You are the Devil. Yes. They lied to you. The Devil is not the Prince of Matter; the Devil is the arrogance of the spirit, faith without smile, truth that is never seized by doubt. The Devil is grim because he knows where he is going, and in moving, he always returns whence he came. You are the Devil, and like the Devil, you live in darkness. If you wanted to convince me, you have failed. I hate you, Jorge, and if I could, I would lead you downstairs, across the grounds, naked, with feathers stuck in your asshole and your face painted like a juggler and a buffoon, so that the whole monastery would laugh at you and be afraid no longer. I would like to smear honey all over you and roll you in feathers and take you on a leash to fairs, to say to all: He was announcing the truth to you and telling you that the truth has the taste of death, and you believed not in his words but in his grimness. And now I say to you that in the infinite whirl of possible things, God allows you to imagine a world where the presumed interpreter of the truth is nothing more than a clumsy raven who repeats words learned long ago.
Torture Always Works: Averted. William used to be an inquisitor, but avoided using torture. He explains that poeople under torture say not only what the inquisitor wants, but also what they imagine might please him. Later, when Bernard intorrogates the cellarer, the threat of torture is enogh for him to admit that he committed all the murders (which he didn't do).
The Tower: The hidden and locked library looms over the monastery, tall, dark, labyrinthine and foreboding. Eco helpfully draws a diagram of it for readers.
Salvatore: "Penitenziagite! Watch out for the draco who cometh in futurum to gnaw your anima! La morte è supremos. You contemplatum the apocalypsum. Là-bas, nous avons il diabolo, ugly comme Salvatore" (in this scene).

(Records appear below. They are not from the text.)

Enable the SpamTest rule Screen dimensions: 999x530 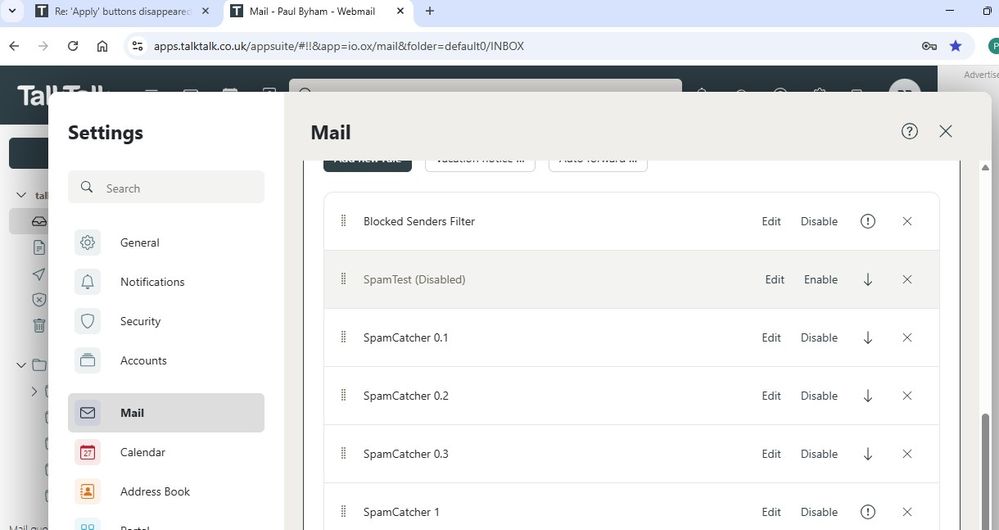point(820,280)
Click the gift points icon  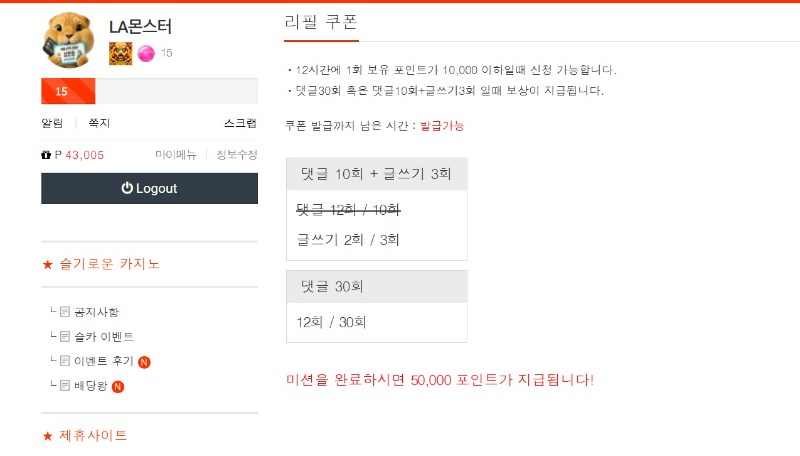pyautogui.click(x=46, y=155)
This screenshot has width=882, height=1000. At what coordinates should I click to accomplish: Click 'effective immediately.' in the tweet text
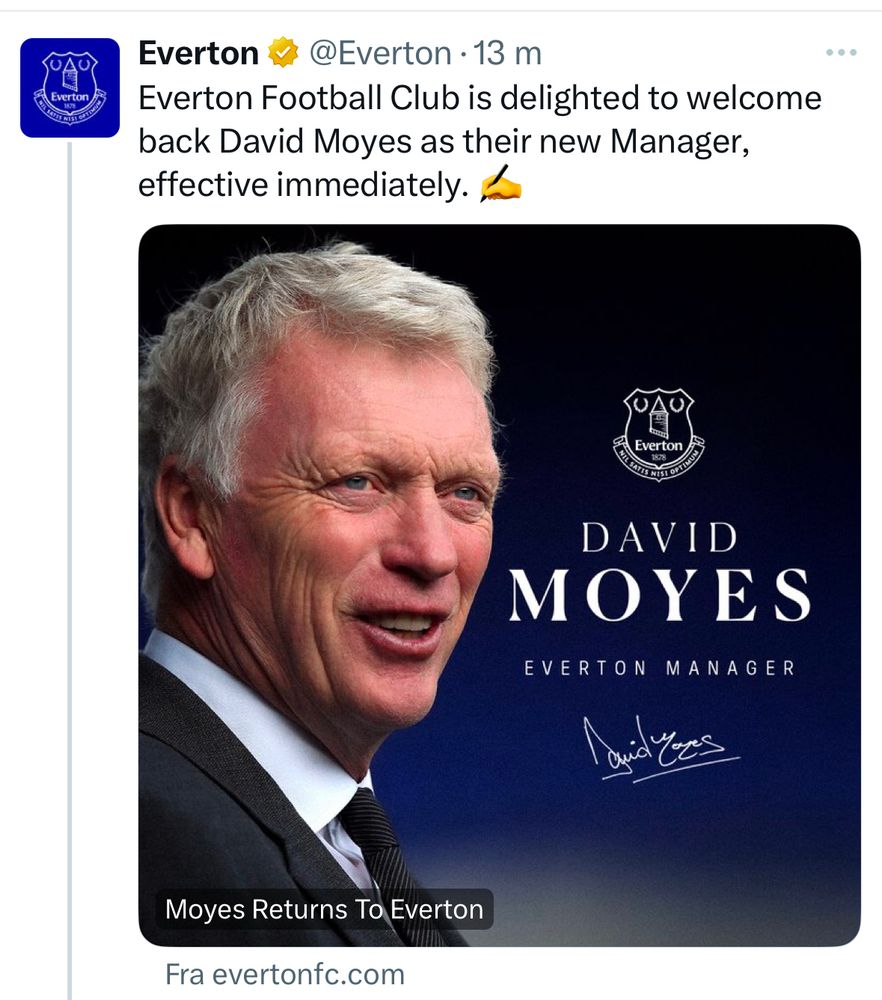point(303,186)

Wham Episode: The third day. Adso finally learns something about Fra Dolcino! Also he gains "carnal knowledge" of some random young lady! And, by the way, Berengar dies.
Well-Intentioned Extremist: Jorge wants to destroy the last edition of the Poetics of Aristotle in the film, because he feels that it will teach men to approach all matters with laughter and kill fear of the devil and thus, in his mind at least, render men irreligious.
Your Mom: During their final argument about laughter, Jorge mentions a story about a Minorite, who fell on the ice, and when someone mockingly asked him, if he wanted to lie on something better, he answered: "Yes, your wife".